Damjan Nikolovski is part of a movement that has changed the way youth policy is made at the national level
“You cannot only leave policy-making on youth issues to people who are in their 50s or 60s.” Damjan Nikolovski, 24, a youth activist from the Former Yugoslav Republic of Macedonia’s capital Skopje, is adamant about the need to make the voices of young people heard when decisions are made about their lives.
Damjan Nikolovski (right) works to make the voices of young people heard when desicisions are made about their lives.
Things have changed since the current generation of decision-makers in politics were young themselves, says Damjan. He believes the input young people can provide in the youth policy-making process is probably the best the government can get.
Damjan’s confidence derives from years of volunteer work for the national chapter of Y-PEER, the Youth Peer Education Network, which in recent years has evolved from a provider of peer-to-peer education to a full-blown advocacy movement working on a wide range of youth issues.
As many other activists of his generation, Damjan was drawn into the national youth movement as a teenager through trainings offered by Y-PEER. The network had been set-up by UNFPA in several countries across Eastern Europe in the early 2000s to help young people teach each other about contraception, HIV prevention, relationships and other sexual and reproductive health issues.
He says his involvement with Y-PEER changed his life: “I am a totally different person now. My approach to life has changed completely: it is not about having fun, it is not about only me, but about being a responsible citizen and taking action affecting the lives of other young people who may not be as fortunate as I am.”
The slogan used during a recent campaign, “Nothing for us without us!,” sums up what drives Damjan and many other young people in the country in their effort to get involved.

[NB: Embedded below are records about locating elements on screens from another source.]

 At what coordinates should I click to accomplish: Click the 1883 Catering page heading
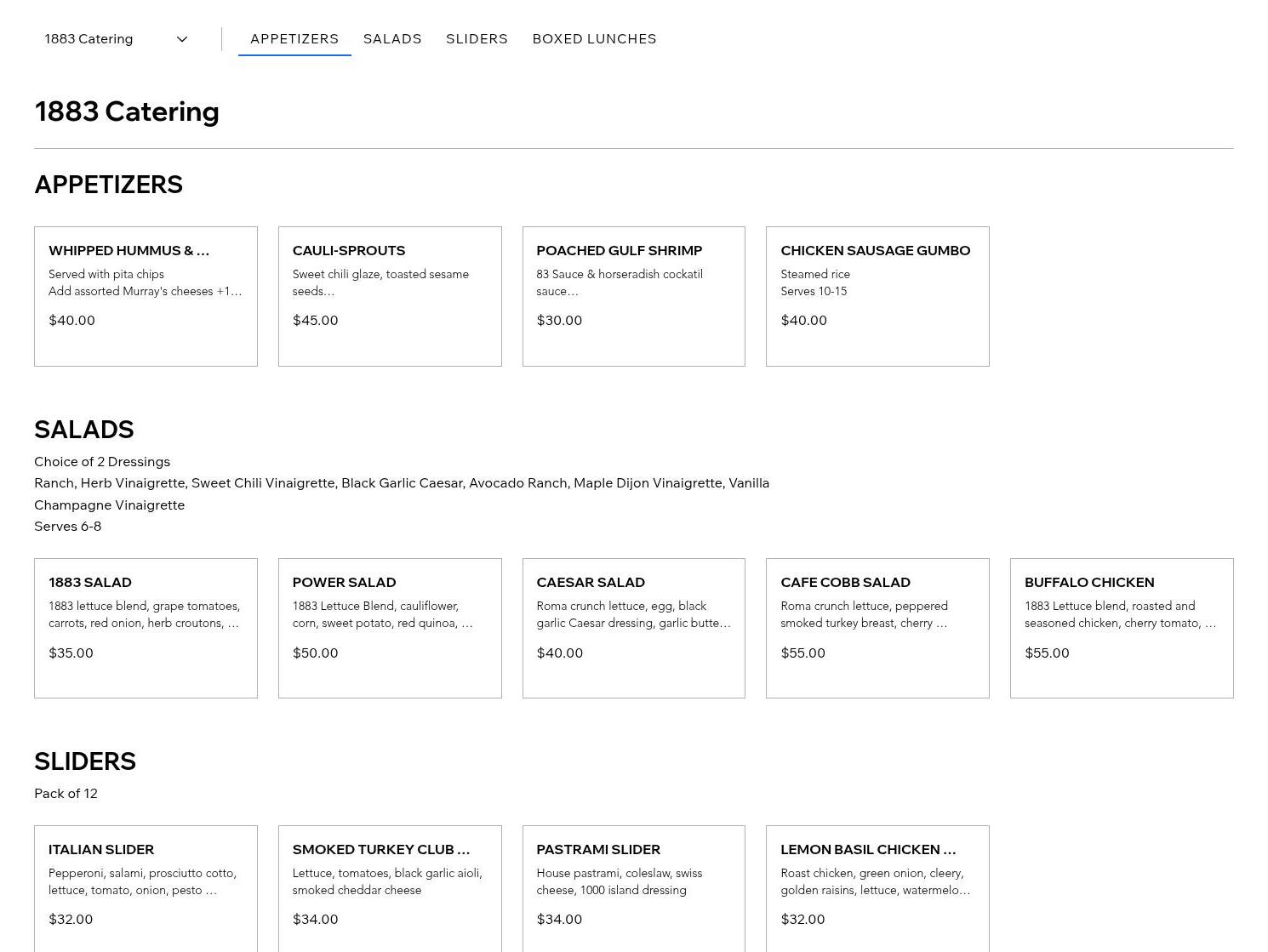point(127,111)
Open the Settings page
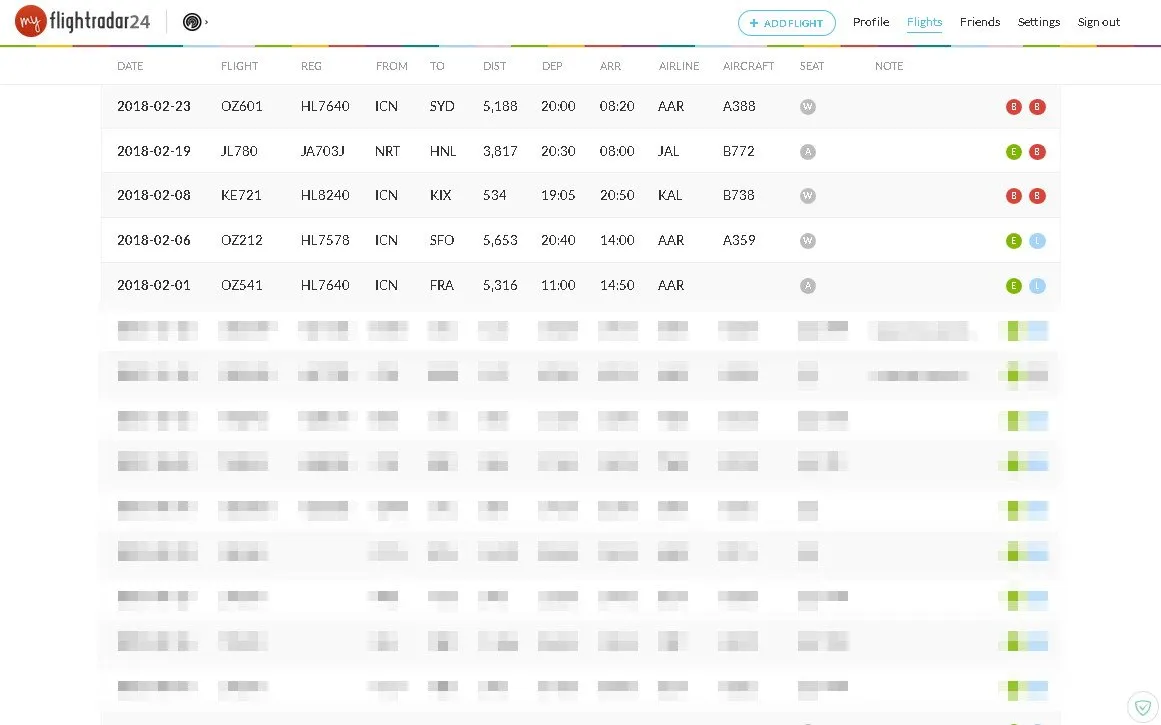 click(x=1039, y=22)
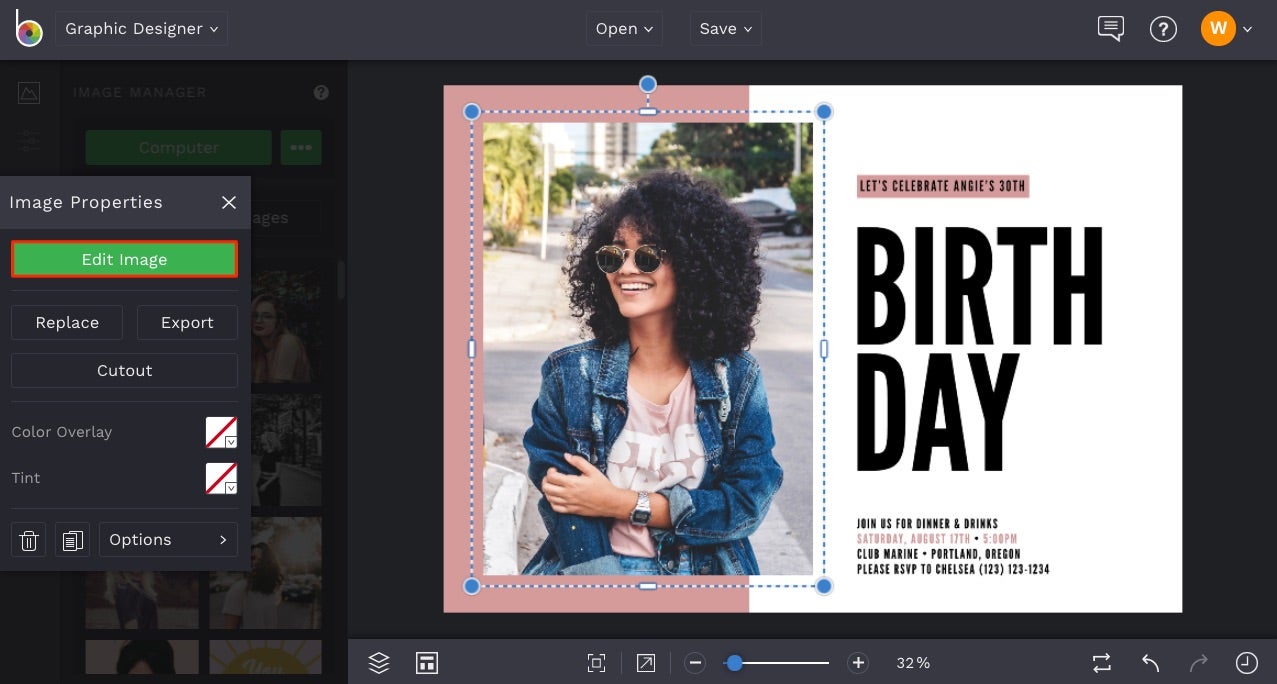Click the fit-to-screen icon
The height and width of the screenshot is (684, 1277).
click(596, 662)
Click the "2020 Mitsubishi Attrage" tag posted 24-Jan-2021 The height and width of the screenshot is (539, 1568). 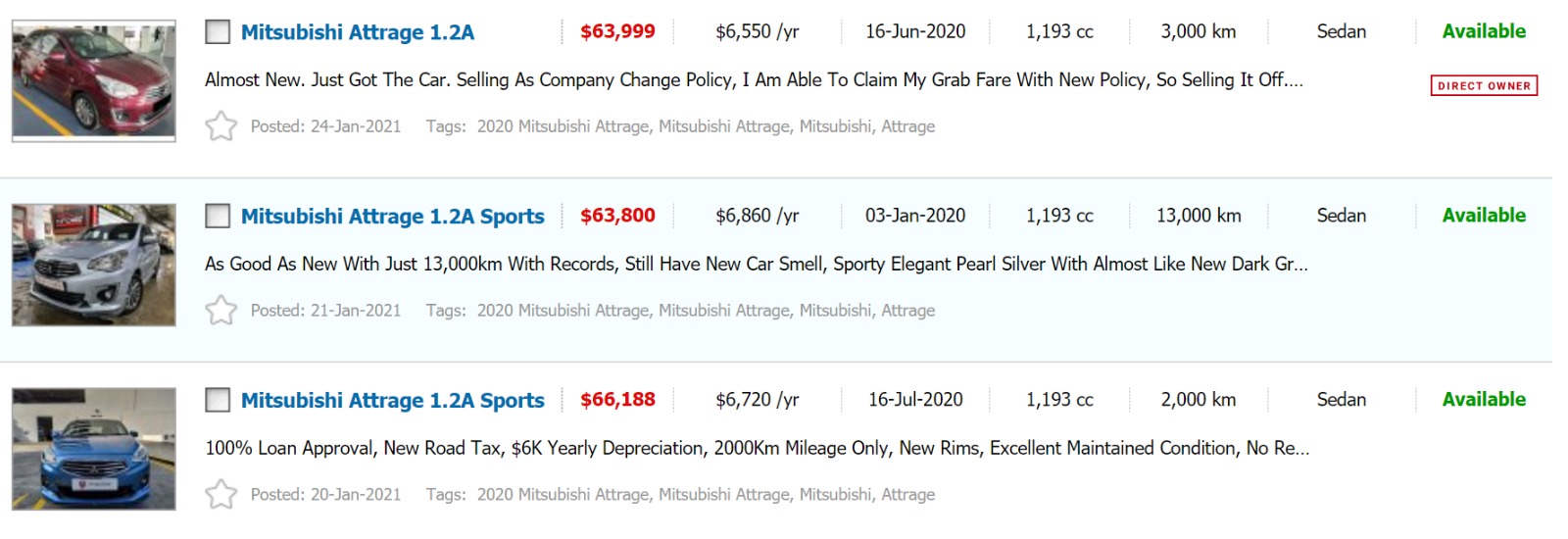coord(563,126)
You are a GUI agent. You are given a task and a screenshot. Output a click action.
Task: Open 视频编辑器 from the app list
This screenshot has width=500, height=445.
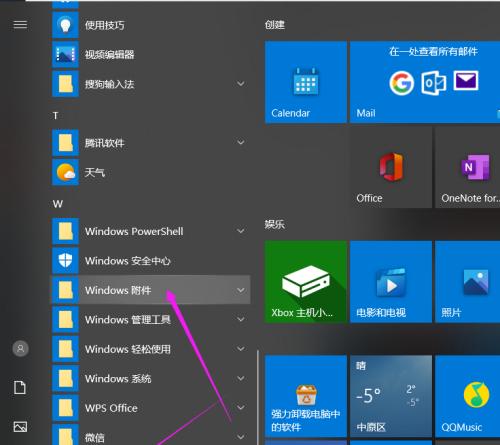pos(151,54)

The network, now comprising some 20 NGOs and thousands of activists, has become an indispensable partner for the government in formulating youth-related policies and a powerful commentator in debates affecting young people in the country.
For example, in 2011, network members managed to halt the adoption by parliament of a new youth law until it was properly discussed with the participation of young people. Currently, Y-PEER is actively involved, with UNFPA support, in the review of Macedonia’s national population strategy.
The network’s successful work has reverberated at the highest levels of the country’s political system. In a recent letter, President Gjorgje Ivanov congratulated the youth movement on its achievements and expressed his support for youth activism and the inclusion of youth in decision-making.
For Damjan, such recognition serves as encouragement to press ahead with bringing youth issues onto the national agenda: “Our society faces many burning problems such as brain drain, high unemployment or intolerance and even violence based on gender, sexual orientation, or ethnic and political differences.” Investing in youth, he says, goes a long way in addressing such challenges.